Texte fourni -
######
Les traités de Versailles, de Saint-Germain-en-Laye et de Trianon déclarent le Danube « international depuis Ulm » et prévoient un même régime pour le canal à grandes sections Rhin-Danube, au cas où il serait réalisé. Par le désir d’obtenir le libre usage et le contrôle de cette grande voie trans-européenne, s’expliquent certains aspects de la politique anglaise et, par suite, de celle des Alliés. Autant qu’on peut se rendre compte des directives générales d’une politique où l’instinct et les initiatives personnelles tiennent une si grande place, l’Angleterre a cru qu’il était de son intérêt de paralyser le développement de toute grande Puissance capable de maîtriser le cours du Danube et d’en accaparer la navigation. De même que la Pologne, et plus encore qu’elle, la Roumanie a été victime de procédés peu bienveillants de la part du Conseil suprême ; l’initiative de ces mesures, la responsabilité du langage qui fut parfois tenu au cabinet de Bucarest, qui cependant servait les intérêts des Alliés, appartient surtout aux plénipotentiaires britanniques, même quand les textes étaient signés Clemenceau. La Roumanie est coupable de receler dans ses flancs beaucoup de pétrole que l’Amérique et l’Angleterre convoitent et se disputent. On les a vues, chacune pour son compte, exercer sur le Gouvernement roumain une sorte dépression. M. Hoover, grand « vivrier » de l’Europe, cherchait à favoriser les trusts américains en menaçant la Roumanie de la famine, tandis que les Anglais lui laissaient entendre que la Transylvanie pourrait être rendue aux Magyars.
######
Données fournies -
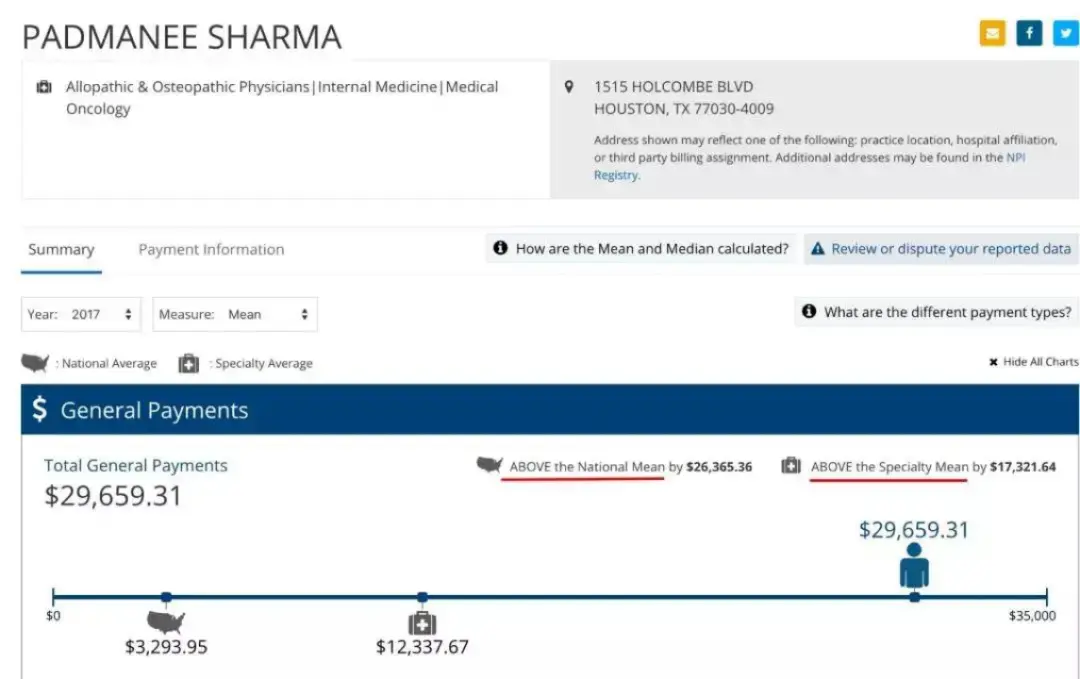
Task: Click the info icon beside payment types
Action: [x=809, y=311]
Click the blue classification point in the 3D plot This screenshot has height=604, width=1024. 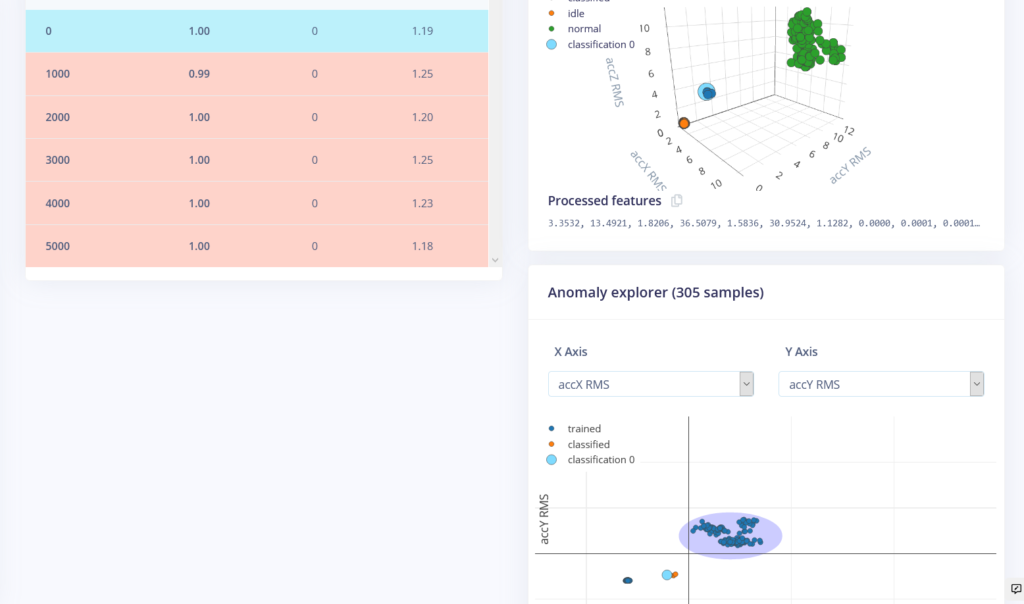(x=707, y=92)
######
D'après le texte fourni, à partir de quelle ville les traités déclarent-ils le Danube international ?

Réponse attendue -
À partir d'Ulm.